-- TASK INSTRUCTIONS --
Please return the full listing word for word, leaving out any pictures.

-- MATERIAL PROVIDED --
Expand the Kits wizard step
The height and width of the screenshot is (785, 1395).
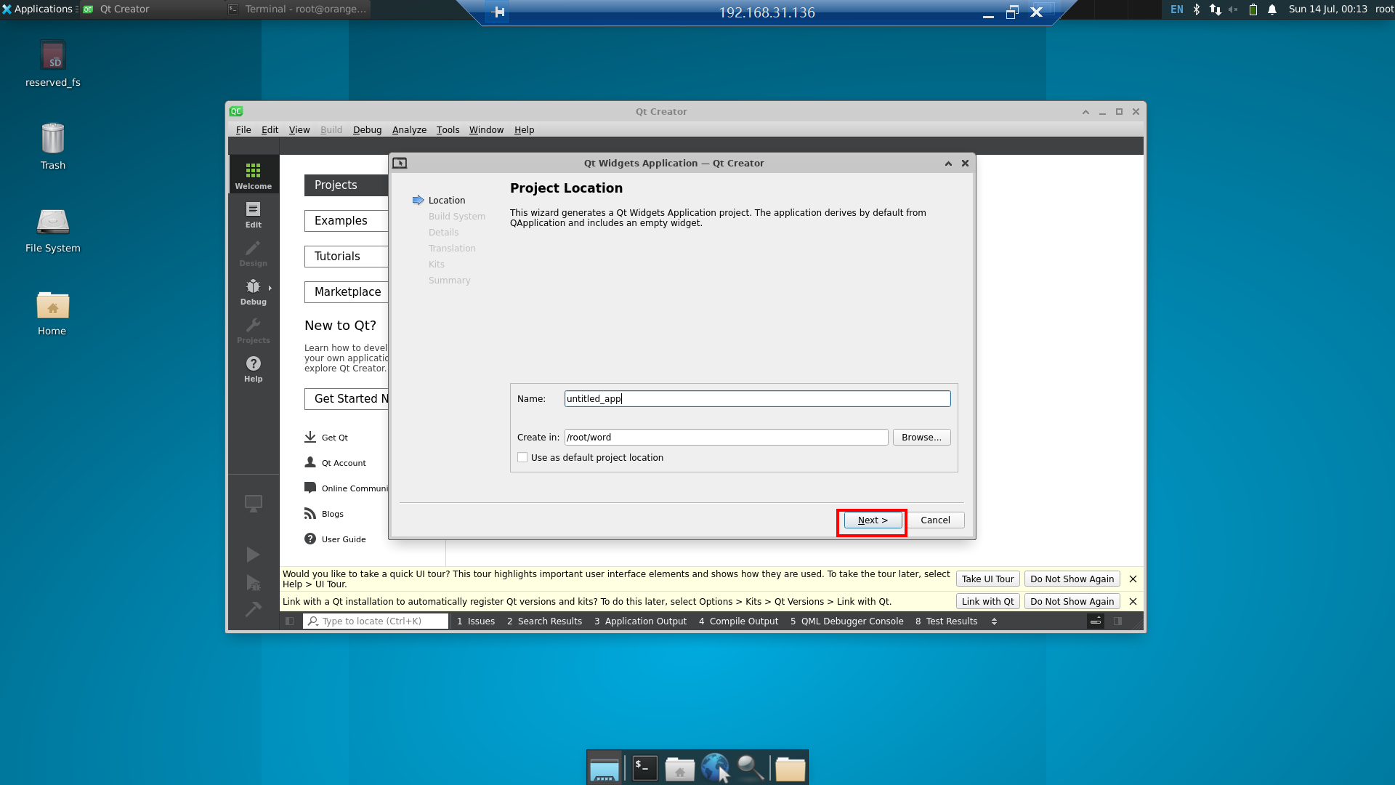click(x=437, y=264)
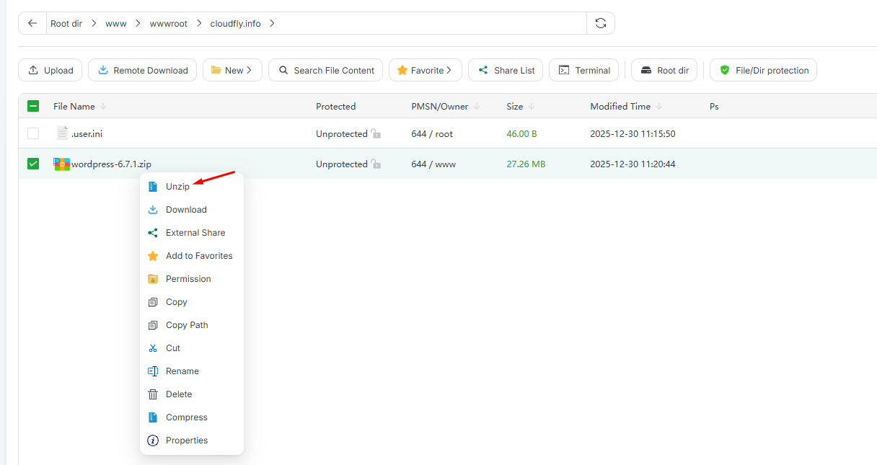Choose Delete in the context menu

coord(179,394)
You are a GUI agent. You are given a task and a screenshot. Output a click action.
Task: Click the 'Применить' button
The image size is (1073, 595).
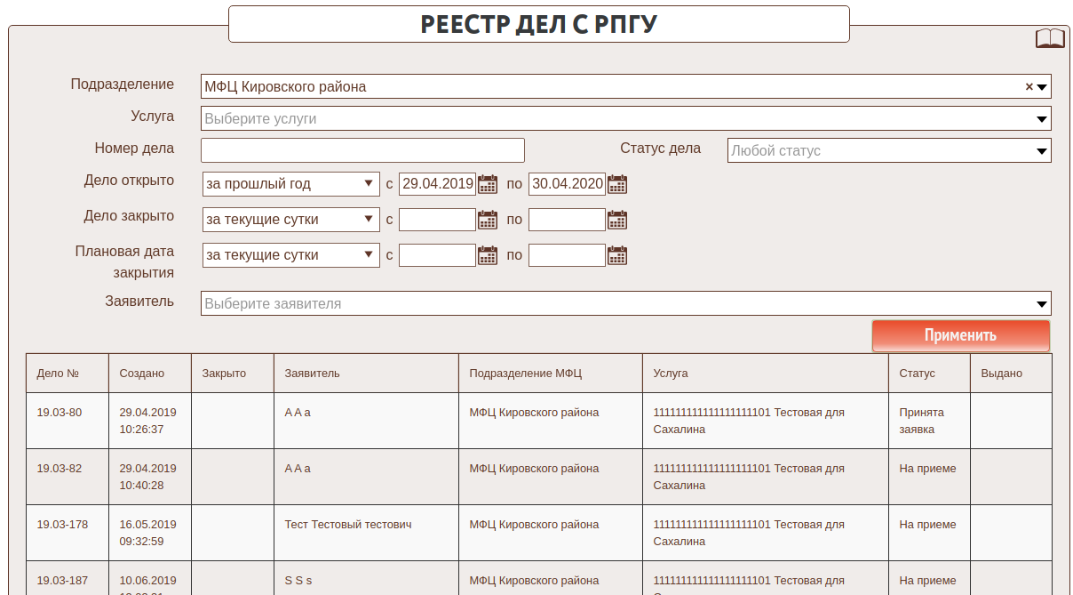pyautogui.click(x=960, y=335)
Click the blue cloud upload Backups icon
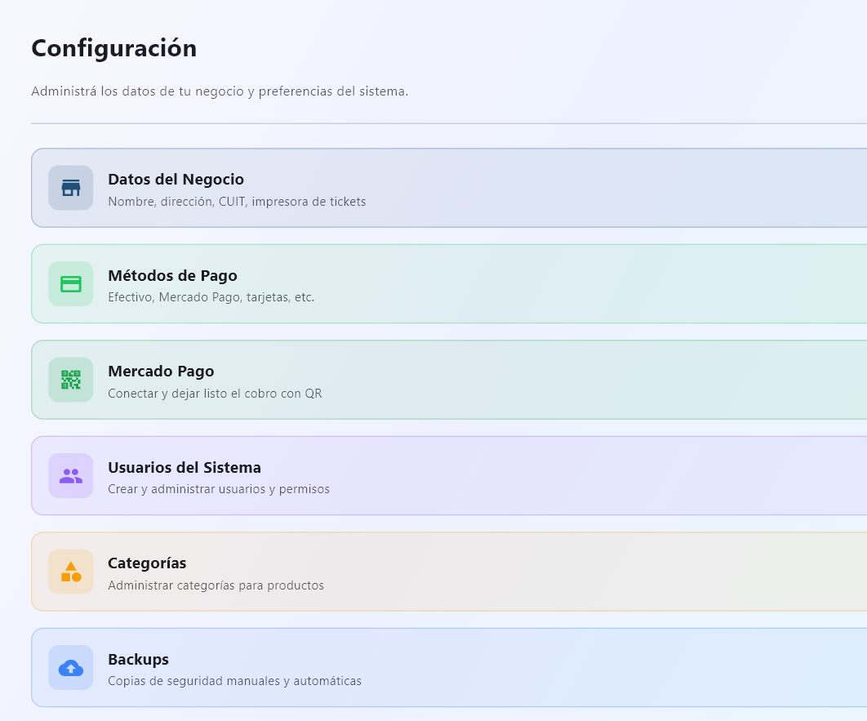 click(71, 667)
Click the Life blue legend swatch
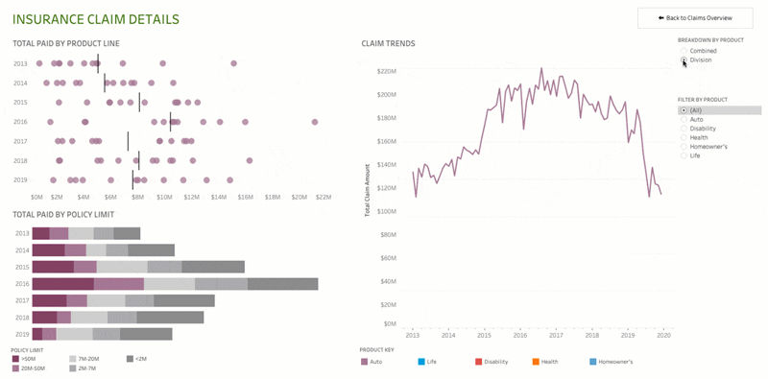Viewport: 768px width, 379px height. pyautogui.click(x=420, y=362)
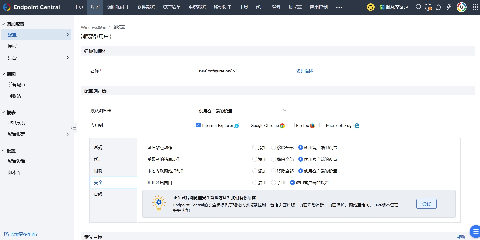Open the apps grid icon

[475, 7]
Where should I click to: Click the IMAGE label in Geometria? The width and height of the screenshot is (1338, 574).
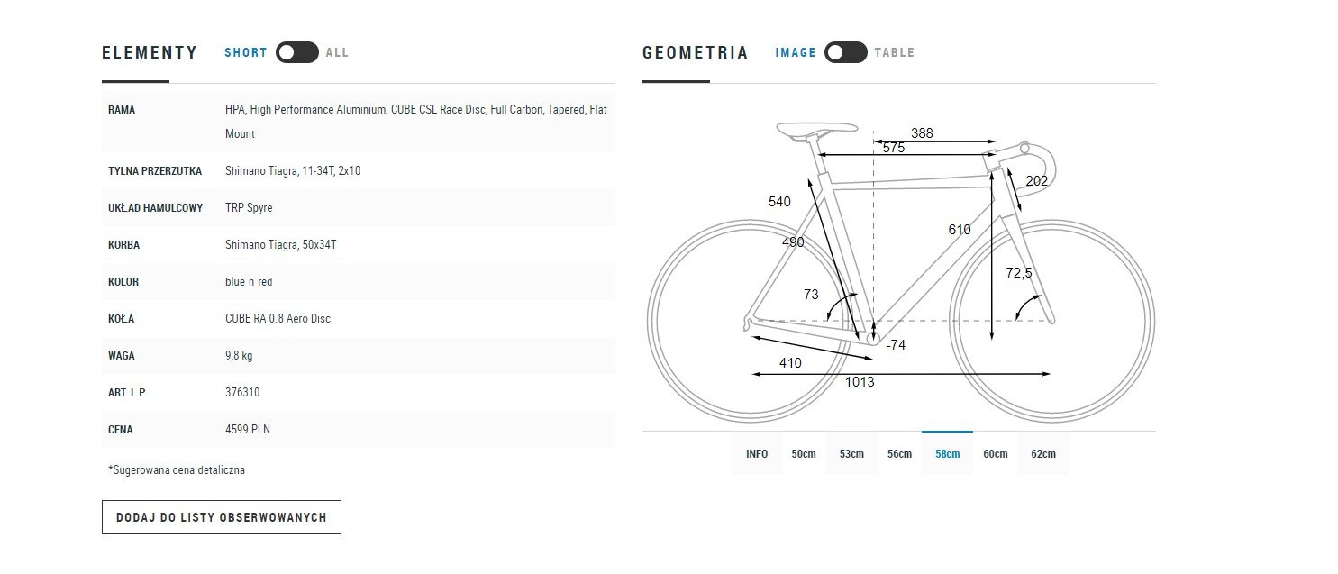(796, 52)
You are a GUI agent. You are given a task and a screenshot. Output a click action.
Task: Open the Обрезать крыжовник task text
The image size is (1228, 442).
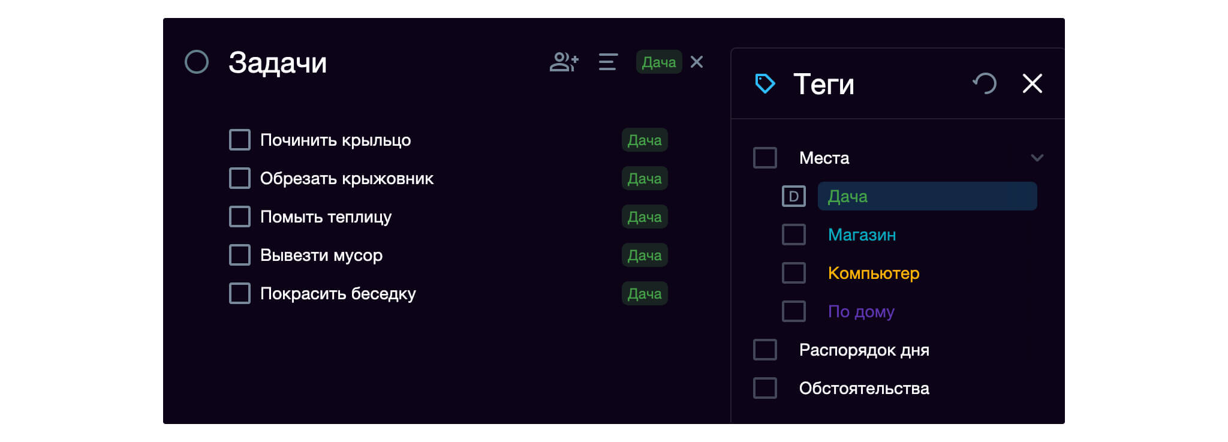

-- EXERCISE ANSWER --
Expand the Kits wizard step
The height and width of the screenshot is (785, 1395).
click(x=437, y=264)
Choose Delete in the context menu

coord(179,394)
You are a GUI agent. You are given a task and a screenshot. Output a click action.
Task: Click the 'Применить' button
The image size is (1073, 595).
pyautogui.click(x=960, y=335)
Click the blue cloud upload Backups icon
 click(71, 667)
Click the Life blue legend swatch
Viewport: 768px width, 379px height. pyautogui.click(x=420, y=362)
Open the apps grid icon

[475, 7]
Where should I click to: Click the IMAGE label in Geometria? The width and height of the screenshot is (1338, 574).
(796, 52)
You are a GUI agent. You are given a task and a screenshot. Output a click action.
Task: Open the Обрезать крыжовник task text
The image size is (1228, 442).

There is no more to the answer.